Triora - Städtchen in den Bergen Liguriens

Unheimliches scheint zu geschehen, aber - nichts rührt sich. Bestimmt Einbildung. Langsam gehe ich weiter durch ein Passagenwerk aus mittelalterlichen Arkaden, Durchlässen und Bogengängen. Die Gasse wird noch schmaler und endet plötzlich vor einem halb verfallenen Haus. Ich drehe mich um. War das eine Stimme? Wo ist der Ausgang aus diesem Labyrinth?

Triora ist unheimlich: Von Hexenprozessen und finsterer Vergangenheit ist die Rede. Ein wohldosiertes Schaudern, ein bisschen Hexenfolklore, das Grauen längst in Sehenswürdigkeiten verwandelt. Aber das Dorf in den ligurischen Bergen ist wirklich unheimlich. Nur nicht da, wo man es erwartet. Die "Cabotina", eine Ruine, die den als Hexen verfolgten Frauen als Treffpunkt diente, macht keine Angst. Das "Musen Regionale Etnografico e Bella Stregoneria" - Heimat- und Völkerkundemuseum mit einem Zusatz-Schwerpunkt in Hexenkunde - lässt einen kalt, vielleicht, weil alles so liebevoll aufbereitet ist, weil Signora Anna Saldo so freundlich über die Säle wacht. Vom Schrecken der 30 Frauen, die in Triora 1587 im Auftrag kirchlicher Inquisitoren und eines Kommissars aus Genua zu Tode gefoltert wurden, ist hier nichts zu spüren.

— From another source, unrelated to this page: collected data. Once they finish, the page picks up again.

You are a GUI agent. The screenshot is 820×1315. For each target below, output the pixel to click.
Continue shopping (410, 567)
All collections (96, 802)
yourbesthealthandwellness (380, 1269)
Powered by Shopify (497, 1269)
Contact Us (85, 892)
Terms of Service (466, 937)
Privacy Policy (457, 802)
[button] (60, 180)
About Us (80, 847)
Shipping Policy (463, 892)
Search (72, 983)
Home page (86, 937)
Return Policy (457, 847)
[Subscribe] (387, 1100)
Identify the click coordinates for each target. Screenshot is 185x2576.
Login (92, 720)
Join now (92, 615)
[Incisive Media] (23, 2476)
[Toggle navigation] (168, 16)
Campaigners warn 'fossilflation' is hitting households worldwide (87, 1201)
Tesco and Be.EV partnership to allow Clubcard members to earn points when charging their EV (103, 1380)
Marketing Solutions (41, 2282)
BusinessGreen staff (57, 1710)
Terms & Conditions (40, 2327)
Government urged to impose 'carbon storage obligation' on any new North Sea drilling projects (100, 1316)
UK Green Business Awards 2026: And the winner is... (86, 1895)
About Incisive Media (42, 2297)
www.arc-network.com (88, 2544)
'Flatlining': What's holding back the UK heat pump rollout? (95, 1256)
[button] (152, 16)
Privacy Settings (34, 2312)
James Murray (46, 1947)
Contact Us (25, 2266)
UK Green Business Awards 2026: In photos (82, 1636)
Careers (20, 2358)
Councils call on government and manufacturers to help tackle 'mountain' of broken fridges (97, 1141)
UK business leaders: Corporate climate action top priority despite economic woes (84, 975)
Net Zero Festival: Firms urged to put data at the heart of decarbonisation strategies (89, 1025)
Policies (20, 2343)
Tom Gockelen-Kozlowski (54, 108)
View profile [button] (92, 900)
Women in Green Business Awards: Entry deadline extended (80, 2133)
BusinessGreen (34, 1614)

So vieles kann man arglos genießen in Triora: die ligurischen Antipasti im "Colomba d'Oro" Honig und bruzzo, eine Käsespzialität aus fermentierter Ricotta, in "La Strega di Triora", dem kleinen Laden am Corso Italia. Auf dem Tennisplatz unterhalb des Dorfes schlagen sich Schulmädchen Bälle zu. Aber sobald man durchs Quartiere della Sambughea geht, den ältesten Teil des Dorfes, taucht man ein in eine andere Welt. Nichts ist hier mehr zu spüren von der hellen Leichtigkeit der Riviera, obwohl die Küste mit dem azurblauen Meer kaum 30 Kilometer entfernt ist.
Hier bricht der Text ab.